**Work order**
Your task is to copy the lines of the data below from the line holding "隐私政策 (323, 2460)" through the line holding "Diagnosis (24, 229)", inclusive, exactly and with nothing added.

Stored items

━━━━━━━━━━━━━━━━━━━━

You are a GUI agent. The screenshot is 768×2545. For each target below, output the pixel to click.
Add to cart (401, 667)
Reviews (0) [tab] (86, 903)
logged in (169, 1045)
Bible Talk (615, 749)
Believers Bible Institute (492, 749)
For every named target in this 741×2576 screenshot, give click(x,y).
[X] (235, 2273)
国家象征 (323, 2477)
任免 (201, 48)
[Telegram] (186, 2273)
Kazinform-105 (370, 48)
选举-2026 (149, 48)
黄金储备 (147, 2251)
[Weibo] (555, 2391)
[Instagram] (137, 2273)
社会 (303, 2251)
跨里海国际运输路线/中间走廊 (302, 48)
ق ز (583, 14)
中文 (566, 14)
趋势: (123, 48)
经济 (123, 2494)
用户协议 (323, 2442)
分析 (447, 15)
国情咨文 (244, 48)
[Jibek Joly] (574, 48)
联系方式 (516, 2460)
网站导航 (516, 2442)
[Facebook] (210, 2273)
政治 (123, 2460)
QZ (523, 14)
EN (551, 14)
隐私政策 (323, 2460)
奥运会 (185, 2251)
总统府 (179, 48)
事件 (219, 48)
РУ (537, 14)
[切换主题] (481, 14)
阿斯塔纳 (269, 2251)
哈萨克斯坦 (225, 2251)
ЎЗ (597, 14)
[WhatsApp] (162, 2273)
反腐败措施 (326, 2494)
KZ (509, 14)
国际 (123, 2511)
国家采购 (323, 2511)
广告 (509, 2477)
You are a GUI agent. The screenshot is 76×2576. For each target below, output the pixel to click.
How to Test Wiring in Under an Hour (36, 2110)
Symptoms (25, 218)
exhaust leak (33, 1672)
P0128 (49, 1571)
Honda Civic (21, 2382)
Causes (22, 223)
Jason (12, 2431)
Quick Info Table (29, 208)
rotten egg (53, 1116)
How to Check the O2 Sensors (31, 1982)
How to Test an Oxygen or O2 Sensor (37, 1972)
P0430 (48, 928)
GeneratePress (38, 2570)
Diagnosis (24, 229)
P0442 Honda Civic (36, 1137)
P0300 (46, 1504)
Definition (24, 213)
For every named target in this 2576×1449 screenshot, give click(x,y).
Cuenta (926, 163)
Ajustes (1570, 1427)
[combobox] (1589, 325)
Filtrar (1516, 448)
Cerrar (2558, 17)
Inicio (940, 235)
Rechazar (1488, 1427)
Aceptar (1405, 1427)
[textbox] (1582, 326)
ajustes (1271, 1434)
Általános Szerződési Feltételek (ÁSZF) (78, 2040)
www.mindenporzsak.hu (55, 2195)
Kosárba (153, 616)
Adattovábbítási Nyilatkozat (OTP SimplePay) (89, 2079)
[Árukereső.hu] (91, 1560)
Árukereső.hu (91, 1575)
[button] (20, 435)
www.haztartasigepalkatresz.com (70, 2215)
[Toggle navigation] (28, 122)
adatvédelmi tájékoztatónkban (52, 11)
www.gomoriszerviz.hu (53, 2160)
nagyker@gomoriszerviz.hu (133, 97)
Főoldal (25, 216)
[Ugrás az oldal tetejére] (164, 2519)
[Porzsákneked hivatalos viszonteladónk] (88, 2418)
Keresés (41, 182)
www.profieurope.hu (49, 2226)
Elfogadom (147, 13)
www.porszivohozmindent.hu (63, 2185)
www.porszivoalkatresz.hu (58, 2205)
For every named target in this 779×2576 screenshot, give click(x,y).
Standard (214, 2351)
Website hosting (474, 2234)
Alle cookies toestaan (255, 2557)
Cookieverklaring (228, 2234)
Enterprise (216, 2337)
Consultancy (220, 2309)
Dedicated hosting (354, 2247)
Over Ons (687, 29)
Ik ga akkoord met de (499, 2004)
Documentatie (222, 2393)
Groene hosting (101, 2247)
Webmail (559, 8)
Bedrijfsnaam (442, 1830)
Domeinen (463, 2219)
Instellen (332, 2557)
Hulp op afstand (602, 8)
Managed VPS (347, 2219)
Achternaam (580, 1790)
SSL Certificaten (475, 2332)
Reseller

━━━━━━━━━━━━━━━━━━━━

**Written reply**
隐私政策 (323, 2460)
奥运会 (185, 2251)
总统府 (179, 48)
事件 (219, 48)
РУ (537, 14)
[切换主题] (481, 14)
阿斯塔纳 (269, 2251)
哈萨克斯坦 (225, 2251)
ЎЗ (597, 14)
[WhatsApp] (162, 2273)
反腐败措施 (326, 2494)
KZ (509, 14)
国际 (123, 2511)
国家采购 (323, 2511)
广告 (509, 2477)
You are a GUI agent. The screenshot is 76×2576. For each target below, output the pixel to click.
How to Test Wiring in Under an Hour (36, 2110)
Symptoms (25, 218)
exhaust leak (33, 1672)
P0128 (49, 1571)
Honda Civic (21, 2382)
Causes (22, 223)
Jason (12, 2431)
Quick Info Table (29, 208)
rotten egg (53, 1116)
How to Check the O2 Sensors (31, 1982)
How to Test an Oxygen or O2 Sensor (37, 1972)
P0430 (48, 928)
GeneratePress (38, 2570)
Diagnosis (24, 229)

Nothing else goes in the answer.